---------- Records for the task
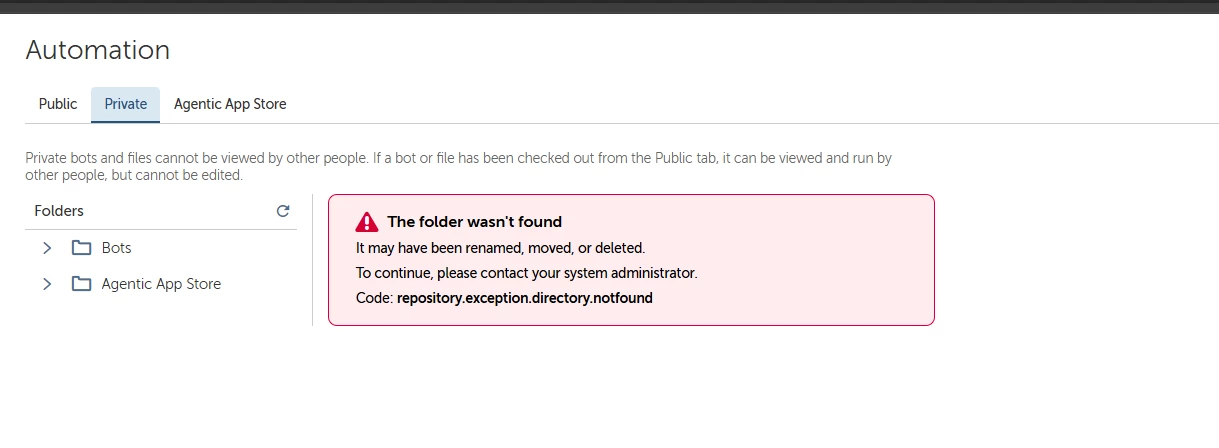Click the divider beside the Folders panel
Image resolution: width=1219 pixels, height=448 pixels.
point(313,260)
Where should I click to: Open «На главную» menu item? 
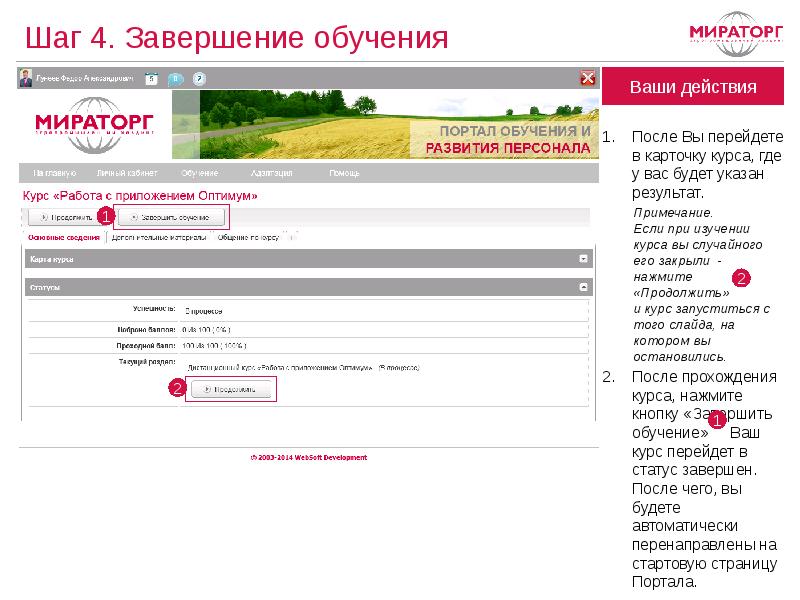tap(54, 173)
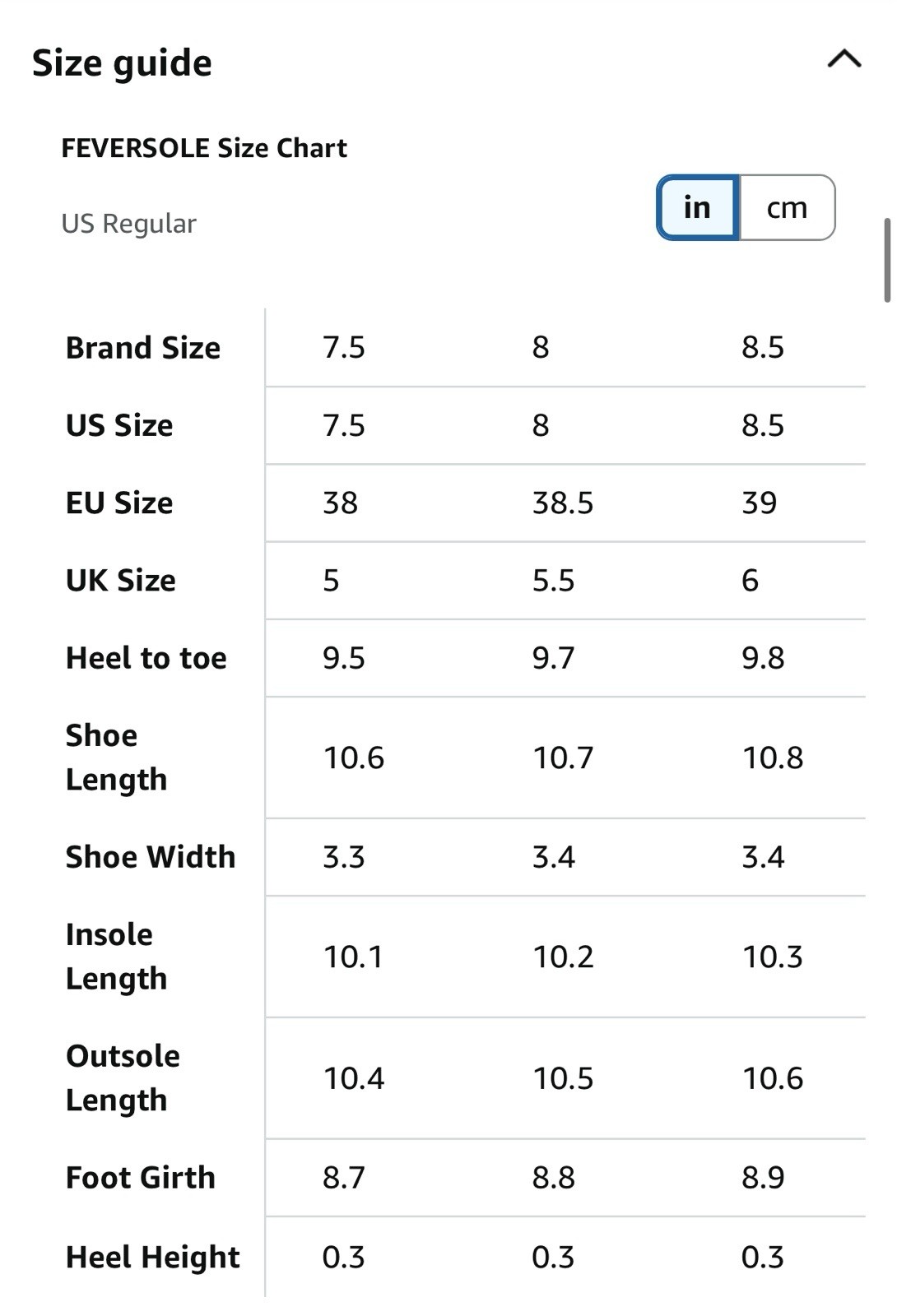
--------------------
• [Problem description]
Nothing but the lines from the one that holds "Where should I" through the end of the data should appear, written out exactly, without pictures.

• [Output of the task]
Where should I click to: Open «На главную» menu item? 
tap(54, 173)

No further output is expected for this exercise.